Après sa victoire au NSW Open, sa première sur le Ladies European Tour, Agathe Laisné a affirmé que celle-ci venait récompenser des heures d’entraînement, avec sa coach mentale notamment. Si elle ne réalisait pas encore ce qu’elle signifie pour sa carrière, elle ne ferme pas la porte à un retour sur le LPGA Tour.
Félicitations, Agathe ! Vous avez déclaré à l’issue de votre victoire que cela montrait que vous étiez sur la bonne voie. Sur quoi avez-vous travaillé ?
Agathe Laisné : Oui, c’est le fruit de mon travail. J’ai pas mal bossé sur mon jeu cet hiver, notamment sur mon chipping parce que je trouvais que j’en manquais un peu, que la balle n’accrochait pas assez. J’ai travaillé sur mon long jeu, mon driving, parce que la balle est un peu basse. Ce serait bien d’avoir un peu plus de hauteur, notamment quand il pleut parce la balle ne roule pas autant. Sur les fers, aussi, les trajectoires : draw, fade, balles droites, hautes, basses pour avoir tous les coups dans le sac. Un peu moins le putting parce que les greens n’étaient pas incroyables, il a beaucoup plu aussi en France. J’ai travaillé plus le putting en Australie et j’ai assez bien putté donc j’étais contente.
Est-ce que cela vous a servi lors du tournoi ? Vous parlez de la pluie notamment qui a compliqué le premier tour.
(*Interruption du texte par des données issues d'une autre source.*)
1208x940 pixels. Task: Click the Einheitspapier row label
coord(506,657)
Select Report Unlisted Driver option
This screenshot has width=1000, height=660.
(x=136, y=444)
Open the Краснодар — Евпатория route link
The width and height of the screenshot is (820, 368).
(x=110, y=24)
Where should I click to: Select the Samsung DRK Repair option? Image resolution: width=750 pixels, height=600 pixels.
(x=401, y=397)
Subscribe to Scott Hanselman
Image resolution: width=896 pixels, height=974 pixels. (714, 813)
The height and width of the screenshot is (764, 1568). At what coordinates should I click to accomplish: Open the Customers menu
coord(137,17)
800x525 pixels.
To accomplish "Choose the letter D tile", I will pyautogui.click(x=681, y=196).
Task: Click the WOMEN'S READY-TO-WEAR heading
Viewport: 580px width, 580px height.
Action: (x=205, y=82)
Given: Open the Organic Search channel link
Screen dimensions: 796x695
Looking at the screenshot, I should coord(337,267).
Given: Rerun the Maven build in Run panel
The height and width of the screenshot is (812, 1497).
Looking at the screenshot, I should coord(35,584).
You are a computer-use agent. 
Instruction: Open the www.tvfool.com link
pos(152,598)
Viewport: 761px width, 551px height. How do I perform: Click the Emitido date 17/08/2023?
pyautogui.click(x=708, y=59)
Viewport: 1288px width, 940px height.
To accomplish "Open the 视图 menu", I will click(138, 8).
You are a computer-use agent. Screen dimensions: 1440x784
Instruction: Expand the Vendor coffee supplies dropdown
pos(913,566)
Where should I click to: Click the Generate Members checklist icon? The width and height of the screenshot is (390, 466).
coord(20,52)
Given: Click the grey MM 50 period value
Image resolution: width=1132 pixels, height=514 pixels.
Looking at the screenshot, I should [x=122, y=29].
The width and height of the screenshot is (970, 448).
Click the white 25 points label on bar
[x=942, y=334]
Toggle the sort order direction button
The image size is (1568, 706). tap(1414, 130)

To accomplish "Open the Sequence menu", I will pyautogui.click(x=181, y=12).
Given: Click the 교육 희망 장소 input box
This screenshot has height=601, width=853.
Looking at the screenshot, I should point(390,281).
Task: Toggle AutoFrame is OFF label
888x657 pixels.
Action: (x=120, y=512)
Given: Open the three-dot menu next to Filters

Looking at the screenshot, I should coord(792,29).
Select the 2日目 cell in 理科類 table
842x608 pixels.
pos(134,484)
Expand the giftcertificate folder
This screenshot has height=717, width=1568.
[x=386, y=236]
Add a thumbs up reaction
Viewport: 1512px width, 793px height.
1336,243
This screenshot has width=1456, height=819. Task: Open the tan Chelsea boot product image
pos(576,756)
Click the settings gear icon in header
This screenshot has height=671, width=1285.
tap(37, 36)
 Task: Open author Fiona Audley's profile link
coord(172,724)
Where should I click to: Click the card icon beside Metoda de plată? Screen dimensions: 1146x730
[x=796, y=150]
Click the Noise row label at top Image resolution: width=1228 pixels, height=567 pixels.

A. L. : Oui c’était très très compliqué (elle rit). Je n’ai jamais vu autant de pluie sur un parcours mais il n’y avait aucune flaque donc on ne pouvait pas arrêter le jeu. On était vraiment trempées trempées, j’avais 20 centimètres d’eau dans mes chaussures. C’était monstrueux. Je n’avais jamais vu ça. Mais comme le parcours est sablonneux, ils ne pouvaient pas nous arrêter. C’était assez incroyable. Heureusement, vers le 13 ils nous ont arrêtées, j’ai trouvé que j’avais bien joué alors que j’ai fait +1. C’était assez hallucinant mais j’étais contente parce que je m’étais bien entraînée sous la pluie car on a eu beaucoup de pluie, ça m’a servi, j’étais habituée.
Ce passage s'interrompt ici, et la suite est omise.